◆ **Exercise objective**
Take the lines below between the one holding "Click the search field above Received column" and the one holding "Open the Find (查找) magnifier tool", inclusive, and copy them exactly. Add nothing.

◆ **Entries supplied**
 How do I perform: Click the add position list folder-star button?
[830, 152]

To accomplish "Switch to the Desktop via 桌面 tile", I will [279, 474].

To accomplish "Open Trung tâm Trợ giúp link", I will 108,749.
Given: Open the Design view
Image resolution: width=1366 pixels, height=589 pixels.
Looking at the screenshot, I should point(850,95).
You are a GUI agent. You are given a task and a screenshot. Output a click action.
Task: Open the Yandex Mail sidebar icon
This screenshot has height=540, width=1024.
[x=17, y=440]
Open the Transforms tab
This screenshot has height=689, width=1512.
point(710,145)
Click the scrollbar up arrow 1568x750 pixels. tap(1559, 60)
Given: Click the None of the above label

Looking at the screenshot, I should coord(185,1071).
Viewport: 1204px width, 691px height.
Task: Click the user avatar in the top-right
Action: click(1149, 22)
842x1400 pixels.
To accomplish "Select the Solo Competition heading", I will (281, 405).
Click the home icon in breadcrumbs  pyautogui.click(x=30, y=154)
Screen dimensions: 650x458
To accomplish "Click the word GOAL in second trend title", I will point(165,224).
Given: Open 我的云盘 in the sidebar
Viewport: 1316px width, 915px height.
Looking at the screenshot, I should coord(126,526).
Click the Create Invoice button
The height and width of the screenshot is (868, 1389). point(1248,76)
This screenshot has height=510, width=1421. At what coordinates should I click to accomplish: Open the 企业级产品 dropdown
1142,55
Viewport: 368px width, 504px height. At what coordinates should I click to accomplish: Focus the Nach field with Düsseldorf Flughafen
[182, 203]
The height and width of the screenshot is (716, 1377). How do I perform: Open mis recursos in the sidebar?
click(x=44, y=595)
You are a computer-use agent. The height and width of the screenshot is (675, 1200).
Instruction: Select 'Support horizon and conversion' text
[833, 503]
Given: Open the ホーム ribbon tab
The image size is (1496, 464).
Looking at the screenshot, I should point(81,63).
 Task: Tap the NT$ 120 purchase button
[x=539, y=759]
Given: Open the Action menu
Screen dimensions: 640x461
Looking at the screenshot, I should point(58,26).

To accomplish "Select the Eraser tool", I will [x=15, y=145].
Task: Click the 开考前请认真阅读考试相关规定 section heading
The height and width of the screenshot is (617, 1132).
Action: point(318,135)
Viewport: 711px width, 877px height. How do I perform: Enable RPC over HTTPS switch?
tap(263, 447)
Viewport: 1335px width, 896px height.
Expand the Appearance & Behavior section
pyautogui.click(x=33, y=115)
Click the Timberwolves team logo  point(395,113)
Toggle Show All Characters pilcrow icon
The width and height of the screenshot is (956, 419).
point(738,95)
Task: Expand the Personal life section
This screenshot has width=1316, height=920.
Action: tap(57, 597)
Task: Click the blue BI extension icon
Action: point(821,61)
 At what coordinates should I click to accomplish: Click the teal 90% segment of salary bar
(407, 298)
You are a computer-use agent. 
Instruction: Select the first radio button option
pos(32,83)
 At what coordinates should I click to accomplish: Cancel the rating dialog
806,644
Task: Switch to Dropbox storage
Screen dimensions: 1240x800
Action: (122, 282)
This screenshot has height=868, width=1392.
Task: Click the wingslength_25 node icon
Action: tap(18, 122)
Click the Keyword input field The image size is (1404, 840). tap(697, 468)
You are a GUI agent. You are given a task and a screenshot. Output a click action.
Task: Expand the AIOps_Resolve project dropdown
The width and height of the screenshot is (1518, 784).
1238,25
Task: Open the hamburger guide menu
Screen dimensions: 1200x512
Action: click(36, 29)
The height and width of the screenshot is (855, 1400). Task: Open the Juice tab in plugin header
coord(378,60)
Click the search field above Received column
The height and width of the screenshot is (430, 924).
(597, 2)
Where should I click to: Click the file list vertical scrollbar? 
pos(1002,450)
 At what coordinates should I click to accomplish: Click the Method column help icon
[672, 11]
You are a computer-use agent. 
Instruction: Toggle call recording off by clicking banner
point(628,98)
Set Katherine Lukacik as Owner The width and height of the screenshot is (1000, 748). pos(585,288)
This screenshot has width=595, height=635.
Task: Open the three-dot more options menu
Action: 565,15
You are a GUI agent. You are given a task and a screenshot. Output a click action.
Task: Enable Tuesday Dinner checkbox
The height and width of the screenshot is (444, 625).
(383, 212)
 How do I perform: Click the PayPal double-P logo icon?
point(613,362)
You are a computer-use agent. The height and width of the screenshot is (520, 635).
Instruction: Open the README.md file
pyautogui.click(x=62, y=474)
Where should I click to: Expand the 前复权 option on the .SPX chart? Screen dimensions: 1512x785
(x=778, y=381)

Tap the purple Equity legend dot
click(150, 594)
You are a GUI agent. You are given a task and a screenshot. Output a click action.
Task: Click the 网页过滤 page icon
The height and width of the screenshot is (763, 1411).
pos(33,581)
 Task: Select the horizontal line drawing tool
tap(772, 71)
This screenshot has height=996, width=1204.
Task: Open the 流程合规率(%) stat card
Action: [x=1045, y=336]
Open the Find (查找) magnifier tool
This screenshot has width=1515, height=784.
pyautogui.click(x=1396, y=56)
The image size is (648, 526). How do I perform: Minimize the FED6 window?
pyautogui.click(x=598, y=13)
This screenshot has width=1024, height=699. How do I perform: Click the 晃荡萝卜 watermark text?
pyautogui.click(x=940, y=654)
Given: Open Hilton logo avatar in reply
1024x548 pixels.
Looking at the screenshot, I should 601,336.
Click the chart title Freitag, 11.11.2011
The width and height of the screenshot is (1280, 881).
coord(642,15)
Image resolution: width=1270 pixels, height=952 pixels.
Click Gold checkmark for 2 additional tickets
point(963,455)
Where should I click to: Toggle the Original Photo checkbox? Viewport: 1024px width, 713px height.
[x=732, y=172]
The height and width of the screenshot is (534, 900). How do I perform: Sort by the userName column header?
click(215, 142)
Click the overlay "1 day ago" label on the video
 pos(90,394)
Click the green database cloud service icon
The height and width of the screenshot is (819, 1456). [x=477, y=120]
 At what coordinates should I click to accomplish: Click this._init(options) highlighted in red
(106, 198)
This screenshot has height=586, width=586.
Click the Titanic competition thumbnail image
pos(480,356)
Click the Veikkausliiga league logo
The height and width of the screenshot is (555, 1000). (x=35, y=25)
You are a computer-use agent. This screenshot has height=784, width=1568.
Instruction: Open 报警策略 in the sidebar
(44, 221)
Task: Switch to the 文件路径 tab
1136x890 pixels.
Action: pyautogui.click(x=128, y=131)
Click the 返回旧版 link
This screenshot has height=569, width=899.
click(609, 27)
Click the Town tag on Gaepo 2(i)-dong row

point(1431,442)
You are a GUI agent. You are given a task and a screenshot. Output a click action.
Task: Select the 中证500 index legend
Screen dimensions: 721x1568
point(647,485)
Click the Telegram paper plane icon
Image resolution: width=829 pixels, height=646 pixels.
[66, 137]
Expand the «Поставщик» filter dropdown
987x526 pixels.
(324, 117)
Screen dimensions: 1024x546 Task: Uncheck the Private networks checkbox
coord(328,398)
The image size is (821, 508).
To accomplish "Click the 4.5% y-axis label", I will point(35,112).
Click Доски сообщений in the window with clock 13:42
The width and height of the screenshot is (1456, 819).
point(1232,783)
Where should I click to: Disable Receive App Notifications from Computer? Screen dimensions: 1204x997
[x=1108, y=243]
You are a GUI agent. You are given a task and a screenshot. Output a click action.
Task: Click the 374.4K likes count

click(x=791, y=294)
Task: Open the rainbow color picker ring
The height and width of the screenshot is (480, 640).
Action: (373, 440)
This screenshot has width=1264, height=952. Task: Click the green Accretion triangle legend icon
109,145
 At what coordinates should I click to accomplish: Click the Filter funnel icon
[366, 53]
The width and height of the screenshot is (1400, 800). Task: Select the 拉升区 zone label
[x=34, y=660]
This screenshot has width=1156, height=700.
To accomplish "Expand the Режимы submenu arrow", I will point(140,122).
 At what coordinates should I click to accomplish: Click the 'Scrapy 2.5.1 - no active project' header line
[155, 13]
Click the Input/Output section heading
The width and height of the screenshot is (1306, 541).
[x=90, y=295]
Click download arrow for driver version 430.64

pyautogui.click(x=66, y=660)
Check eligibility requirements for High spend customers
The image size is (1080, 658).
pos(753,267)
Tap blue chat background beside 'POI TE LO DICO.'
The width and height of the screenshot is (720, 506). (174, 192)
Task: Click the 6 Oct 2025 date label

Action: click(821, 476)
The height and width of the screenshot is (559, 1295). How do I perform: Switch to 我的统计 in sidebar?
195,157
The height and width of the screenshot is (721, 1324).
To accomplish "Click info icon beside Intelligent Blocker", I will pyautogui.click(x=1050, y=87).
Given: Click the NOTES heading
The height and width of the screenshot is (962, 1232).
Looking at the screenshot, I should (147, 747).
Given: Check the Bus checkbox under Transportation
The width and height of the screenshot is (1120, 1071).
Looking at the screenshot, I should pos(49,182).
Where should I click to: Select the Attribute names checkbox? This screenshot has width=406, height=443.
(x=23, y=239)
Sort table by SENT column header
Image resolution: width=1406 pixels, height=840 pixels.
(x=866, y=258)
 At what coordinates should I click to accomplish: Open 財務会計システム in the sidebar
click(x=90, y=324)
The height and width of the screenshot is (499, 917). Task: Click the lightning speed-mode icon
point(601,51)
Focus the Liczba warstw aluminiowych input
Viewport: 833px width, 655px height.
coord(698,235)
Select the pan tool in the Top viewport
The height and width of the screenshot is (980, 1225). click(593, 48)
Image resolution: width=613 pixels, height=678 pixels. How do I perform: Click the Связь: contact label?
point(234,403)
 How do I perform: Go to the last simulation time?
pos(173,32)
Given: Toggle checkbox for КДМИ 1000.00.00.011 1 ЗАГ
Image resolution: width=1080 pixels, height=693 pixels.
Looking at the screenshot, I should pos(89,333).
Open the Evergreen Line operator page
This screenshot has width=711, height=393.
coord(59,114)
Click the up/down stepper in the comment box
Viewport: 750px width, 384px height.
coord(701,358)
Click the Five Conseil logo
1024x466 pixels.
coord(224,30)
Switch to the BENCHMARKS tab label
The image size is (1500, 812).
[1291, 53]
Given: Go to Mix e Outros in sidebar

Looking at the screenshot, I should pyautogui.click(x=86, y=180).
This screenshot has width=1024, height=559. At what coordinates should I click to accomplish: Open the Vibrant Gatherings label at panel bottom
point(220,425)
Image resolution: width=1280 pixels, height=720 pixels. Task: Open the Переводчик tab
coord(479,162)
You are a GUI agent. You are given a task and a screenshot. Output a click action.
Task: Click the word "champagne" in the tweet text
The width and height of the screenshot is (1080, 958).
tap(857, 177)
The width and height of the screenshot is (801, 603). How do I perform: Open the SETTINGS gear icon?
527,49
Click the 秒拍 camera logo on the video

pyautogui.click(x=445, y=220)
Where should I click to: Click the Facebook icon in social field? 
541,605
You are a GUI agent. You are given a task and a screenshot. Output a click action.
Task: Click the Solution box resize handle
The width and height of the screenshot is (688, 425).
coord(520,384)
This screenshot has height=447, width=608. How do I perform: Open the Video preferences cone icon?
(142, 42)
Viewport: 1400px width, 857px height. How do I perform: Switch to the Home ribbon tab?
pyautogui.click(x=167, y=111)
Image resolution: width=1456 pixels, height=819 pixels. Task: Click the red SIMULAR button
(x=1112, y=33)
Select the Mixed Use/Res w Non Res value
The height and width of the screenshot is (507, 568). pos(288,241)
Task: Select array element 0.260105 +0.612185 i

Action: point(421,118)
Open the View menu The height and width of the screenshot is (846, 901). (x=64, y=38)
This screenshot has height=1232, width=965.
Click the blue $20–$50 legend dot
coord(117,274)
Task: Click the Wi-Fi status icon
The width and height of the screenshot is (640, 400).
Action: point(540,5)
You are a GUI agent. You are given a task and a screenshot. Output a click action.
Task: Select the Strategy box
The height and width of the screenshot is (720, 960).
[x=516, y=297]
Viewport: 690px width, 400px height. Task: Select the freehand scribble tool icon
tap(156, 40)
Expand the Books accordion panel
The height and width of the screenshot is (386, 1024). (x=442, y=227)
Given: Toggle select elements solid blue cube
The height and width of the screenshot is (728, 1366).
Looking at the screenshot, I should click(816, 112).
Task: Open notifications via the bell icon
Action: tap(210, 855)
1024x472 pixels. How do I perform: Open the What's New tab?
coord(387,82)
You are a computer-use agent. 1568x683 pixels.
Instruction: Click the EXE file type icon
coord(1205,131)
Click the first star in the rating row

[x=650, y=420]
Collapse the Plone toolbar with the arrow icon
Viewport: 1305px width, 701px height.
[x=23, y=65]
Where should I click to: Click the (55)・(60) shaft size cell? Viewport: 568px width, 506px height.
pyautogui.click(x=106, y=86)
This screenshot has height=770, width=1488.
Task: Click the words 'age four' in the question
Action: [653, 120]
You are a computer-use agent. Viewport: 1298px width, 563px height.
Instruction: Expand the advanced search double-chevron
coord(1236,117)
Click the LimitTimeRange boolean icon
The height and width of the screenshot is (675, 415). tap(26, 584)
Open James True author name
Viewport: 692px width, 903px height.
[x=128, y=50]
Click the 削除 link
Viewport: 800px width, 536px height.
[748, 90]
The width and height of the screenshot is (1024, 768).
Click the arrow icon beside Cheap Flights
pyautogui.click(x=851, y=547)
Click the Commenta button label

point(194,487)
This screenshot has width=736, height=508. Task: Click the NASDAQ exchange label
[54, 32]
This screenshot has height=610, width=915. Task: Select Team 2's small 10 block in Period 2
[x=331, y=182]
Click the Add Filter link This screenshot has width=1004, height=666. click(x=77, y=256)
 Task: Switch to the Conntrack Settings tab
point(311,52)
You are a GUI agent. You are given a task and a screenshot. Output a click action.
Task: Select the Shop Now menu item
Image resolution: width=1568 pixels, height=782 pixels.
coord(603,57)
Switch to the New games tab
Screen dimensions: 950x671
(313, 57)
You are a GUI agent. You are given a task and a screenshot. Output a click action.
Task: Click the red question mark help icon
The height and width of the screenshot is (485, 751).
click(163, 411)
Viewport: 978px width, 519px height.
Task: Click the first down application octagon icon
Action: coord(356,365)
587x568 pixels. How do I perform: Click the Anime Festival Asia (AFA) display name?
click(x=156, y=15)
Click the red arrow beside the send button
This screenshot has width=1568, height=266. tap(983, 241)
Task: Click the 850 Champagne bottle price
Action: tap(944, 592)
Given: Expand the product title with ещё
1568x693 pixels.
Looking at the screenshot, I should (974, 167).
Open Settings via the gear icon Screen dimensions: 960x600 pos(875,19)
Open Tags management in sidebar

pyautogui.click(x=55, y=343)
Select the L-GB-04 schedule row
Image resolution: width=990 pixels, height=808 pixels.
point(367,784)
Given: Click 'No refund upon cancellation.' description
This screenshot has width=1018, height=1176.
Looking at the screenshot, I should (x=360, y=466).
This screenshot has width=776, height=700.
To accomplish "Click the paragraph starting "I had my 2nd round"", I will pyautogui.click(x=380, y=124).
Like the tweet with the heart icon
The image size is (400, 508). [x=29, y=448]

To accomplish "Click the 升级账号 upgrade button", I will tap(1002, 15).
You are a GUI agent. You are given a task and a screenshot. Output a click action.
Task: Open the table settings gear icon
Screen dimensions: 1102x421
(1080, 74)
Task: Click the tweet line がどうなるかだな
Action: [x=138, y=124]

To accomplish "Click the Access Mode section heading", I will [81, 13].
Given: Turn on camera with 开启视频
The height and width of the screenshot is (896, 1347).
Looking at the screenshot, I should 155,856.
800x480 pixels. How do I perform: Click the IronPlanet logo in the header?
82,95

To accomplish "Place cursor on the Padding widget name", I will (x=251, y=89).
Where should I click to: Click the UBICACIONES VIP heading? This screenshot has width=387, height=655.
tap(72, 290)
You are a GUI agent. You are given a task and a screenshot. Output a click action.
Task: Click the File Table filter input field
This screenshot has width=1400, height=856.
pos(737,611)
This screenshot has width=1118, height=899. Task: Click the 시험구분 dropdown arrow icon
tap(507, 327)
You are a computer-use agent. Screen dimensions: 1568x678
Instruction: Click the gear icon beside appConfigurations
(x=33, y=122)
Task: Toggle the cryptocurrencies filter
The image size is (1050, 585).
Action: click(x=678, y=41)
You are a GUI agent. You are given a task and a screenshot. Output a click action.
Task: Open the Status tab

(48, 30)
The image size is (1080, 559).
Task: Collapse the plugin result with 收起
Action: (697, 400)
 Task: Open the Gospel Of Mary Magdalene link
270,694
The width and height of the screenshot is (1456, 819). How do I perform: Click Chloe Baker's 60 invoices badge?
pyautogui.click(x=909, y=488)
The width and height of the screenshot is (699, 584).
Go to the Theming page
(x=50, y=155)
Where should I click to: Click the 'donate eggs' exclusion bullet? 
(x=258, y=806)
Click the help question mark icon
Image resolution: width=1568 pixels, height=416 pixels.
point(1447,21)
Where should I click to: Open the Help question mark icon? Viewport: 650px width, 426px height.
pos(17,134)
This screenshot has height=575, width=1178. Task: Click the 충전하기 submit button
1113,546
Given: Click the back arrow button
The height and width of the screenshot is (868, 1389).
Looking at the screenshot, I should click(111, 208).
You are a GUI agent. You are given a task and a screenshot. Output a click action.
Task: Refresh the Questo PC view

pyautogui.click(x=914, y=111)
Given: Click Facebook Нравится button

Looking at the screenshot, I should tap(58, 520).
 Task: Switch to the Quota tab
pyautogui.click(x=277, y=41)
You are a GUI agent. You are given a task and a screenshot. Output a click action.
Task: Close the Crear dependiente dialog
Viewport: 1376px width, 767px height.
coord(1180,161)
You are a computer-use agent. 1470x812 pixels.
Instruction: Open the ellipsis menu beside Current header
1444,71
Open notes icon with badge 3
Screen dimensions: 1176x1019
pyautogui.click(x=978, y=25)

◆ **Completed exercise**
Click the search field above Received column
The height and width of the screenshot is (430, 924).
(597, 2)
Where should I click to: Click the file list vertical scrollbar? 
pos(1002,450)
 At what coordinates should I click to accomplish: Click the Method column help icon
[672, 11]
You are a computer-use agent. 
Instruction: Toggle call recording off by clicking banner
point(628,98)
Set Katherine Lukacik as Owner The width and height of the screenshot is (1000, 748). pos(585,288)
This screenshot has width=595, height=635.
Task: Open the three-dot more options menu
Action: 565,15
You are a GUI agent. You are given a task and a screenshot. Output a click action.
Task: Enable Tuesday Dinner checkbox
The height and width of the screenshot is (444, 625).
(383, 212)
 How do I perform: Click the PayPal double-P logo icon?
point(613,362)
You are a computer-use agent. The height and width of the screenshot is (520, 635).
Instruction: Open the README.md file
pyautogui.click(x=62, y=474)
Where should I click to: Expand the 前复权 option on the .SPX chart? Screen dimensions: 1512x785
(x=778, y=381)

Tap the purple Equity legend dot
click(150, 594)
You are a GUI agent. You are given a task and a screenshot. Output a click action.
Task: Click the 网页过滤 page icon
The height and width of the screenshot is (763, 1411).
pos(33,581)
 Task: Select the horizontal line drawing tool
tap(772, 71)
This screenshot has height=996, width=1204.
Task: Open the 流程合规率(%) stat card
Action: [x=1045, y=336]
Open the Find (查找) magnifier tool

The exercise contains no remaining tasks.